A preparatory order for the conquest of Qastina and other neighbouring villages (Masmiya al Kabira, Masmiya al Saghira, al Tina and Tall al Turmus) was drafted by the Giv'ati Brigade's 51st Battalion and produced on 29 June 1948. According to Benny Morris, the document recommended "the 'liquidation' (hisul) of the two Masmiya villages and 'burning' (bi'ur) the rest."

On 9 July 1948, the village and its over 147 houses were completely destroyed by Israeli forces after its inhabitants fled an assault by the Givati Brigade in Operation An-Far. Qastina was used as a rallying point by the IDF seventh Battalion of the 8th Armored Brigade after the failed attack on Iraq al-Manshiyya in part of the Israeli drive to open a route to the Negev during Operation Yoav.

===Israel after 1948 war===
In early 1949 Quaker relief workers reported that many those living in tents in what became Maghazi refugee camp had come from Qastina.

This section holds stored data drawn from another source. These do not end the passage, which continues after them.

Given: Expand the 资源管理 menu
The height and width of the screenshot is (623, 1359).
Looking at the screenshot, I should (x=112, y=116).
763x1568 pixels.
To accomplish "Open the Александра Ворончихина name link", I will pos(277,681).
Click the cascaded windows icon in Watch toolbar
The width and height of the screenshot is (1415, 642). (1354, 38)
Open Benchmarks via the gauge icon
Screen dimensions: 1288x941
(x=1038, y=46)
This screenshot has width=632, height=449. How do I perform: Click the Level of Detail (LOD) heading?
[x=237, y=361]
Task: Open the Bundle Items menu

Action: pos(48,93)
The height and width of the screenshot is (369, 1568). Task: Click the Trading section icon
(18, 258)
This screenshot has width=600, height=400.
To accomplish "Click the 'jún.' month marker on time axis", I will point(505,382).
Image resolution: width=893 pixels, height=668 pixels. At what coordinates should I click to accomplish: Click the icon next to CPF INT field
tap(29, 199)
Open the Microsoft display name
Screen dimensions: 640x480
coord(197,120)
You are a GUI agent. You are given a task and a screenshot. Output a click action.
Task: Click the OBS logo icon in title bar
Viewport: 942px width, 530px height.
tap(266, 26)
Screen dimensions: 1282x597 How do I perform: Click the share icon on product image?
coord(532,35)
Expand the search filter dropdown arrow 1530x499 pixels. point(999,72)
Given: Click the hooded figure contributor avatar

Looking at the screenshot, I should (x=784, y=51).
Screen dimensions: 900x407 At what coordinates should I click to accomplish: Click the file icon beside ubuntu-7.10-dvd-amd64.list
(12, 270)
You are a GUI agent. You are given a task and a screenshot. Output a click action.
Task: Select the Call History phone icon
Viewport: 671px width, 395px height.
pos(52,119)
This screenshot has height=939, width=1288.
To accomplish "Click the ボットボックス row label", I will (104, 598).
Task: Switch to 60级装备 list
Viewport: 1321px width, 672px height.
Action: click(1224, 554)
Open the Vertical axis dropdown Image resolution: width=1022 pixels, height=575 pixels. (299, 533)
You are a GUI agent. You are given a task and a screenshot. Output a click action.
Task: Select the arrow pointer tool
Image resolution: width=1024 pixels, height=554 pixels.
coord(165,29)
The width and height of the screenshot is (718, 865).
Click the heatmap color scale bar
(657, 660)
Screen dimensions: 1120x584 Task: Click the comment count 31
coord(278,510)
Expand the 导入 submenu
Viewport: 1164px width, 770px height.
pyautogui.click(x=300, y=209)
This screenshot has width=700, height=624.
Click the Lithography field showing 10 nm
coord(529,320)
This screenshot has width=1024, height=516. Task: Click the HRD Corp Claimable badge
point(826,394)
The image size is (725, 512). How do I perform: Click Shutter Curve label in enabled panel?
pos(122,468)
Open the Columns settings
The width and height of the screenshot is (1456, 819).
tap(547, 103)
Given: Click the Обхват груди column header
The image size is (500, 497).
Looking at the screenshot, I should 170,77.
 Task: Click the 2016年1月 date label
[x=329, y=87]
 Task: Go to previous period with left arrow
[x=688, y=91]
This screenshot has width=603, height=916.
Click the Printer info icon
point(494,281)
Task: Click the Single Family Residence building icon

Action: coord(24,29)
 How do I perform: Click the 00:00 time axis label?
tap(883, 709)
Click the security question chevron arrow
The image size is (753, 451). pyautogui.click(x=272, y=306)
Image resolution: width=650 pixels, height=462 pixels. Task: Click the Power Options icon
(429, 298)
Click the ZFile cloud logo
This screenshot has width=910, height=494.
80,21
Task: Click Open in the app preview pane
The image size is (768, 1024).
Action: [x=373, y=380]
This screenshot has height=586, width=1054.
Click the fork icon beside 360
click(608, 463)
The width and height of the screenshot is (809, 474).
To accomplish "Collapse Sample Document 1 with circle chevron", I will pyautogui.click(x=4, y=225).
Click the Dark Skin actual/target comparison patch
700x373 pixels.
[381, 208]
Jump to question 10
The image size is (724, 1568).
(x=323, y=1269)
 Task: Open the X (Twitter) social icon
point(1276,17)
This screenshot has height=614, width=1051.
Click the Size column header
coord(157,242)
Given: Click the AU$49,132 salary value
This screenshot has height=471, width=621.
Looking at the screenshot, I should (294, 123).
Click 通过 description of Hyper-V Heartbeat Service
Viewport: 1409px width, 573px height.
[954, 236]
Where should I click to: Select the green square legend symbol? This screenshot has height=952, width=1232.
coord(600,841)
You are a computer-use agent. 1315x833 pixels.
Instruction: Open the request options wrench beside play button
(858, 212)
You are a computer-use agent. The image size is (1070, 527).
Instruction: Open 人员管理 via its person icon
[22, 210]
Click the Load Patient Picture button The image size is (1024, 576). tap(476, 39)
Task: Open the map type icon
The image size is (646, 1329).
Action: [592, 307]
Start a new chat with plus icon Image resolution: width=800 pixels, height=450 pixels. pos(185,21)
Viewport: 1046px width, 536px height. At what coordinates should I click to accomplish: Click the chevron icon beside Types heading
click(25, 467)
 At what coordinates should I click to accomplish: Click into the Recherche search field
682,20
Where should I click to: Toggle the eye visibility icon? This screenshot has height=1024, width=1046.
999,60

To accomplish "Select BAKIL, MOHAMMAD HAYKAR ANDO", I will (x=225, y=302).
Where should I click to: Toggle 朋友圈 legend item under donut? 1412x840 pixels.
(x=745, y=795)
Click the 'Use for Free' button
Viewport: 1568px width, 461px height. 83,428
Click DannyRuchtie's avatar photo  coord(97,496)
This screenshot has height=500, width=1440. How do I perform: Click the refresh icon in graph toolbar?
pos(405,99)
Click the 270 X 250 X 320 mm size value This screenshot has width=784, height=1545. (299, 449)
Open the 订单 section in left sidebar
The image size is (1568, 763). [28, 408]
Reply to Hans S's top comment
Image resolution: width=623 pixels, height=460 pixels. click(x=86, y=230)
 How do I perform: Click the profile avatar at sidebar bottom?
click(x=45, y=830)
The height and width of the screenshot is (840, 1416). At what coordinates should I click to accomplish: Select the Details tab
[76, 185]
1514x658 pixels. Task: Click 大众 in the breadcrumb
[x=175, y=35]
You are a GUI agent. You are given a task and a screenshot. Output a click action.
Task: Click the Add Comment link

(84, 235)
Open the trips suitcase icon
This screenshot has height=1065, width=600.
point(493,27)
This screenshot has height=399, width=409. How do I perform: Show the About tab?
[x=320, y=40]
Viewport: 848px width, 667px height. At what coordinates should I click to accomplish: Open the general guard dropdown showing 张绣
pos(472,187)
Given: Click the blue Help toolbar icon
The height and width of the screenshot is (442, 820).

Following the war the area was incorporated into the State of Israel and four villages were later established on the lands of Qastina; Arugot and Kfar Ahim were founded in 1949 after the village had been destroyed. They were followed by Avigdor in 1950 and Kiryat Malakhi in 1951. Be'er Tuvia, which was also known by the name Qastina after its establishment in 1887, lies adjacent.

In 1992, Walid Khalidi notes of Qastina that: "All that remains is the debris of houses strewn across the site. The research team investigating the current status of the depopulated villages visited the site and found it overgrown with bushes and tall grasses that were about 2m high."

Nowadays, Qastina is the popular name for Malakhi Junction.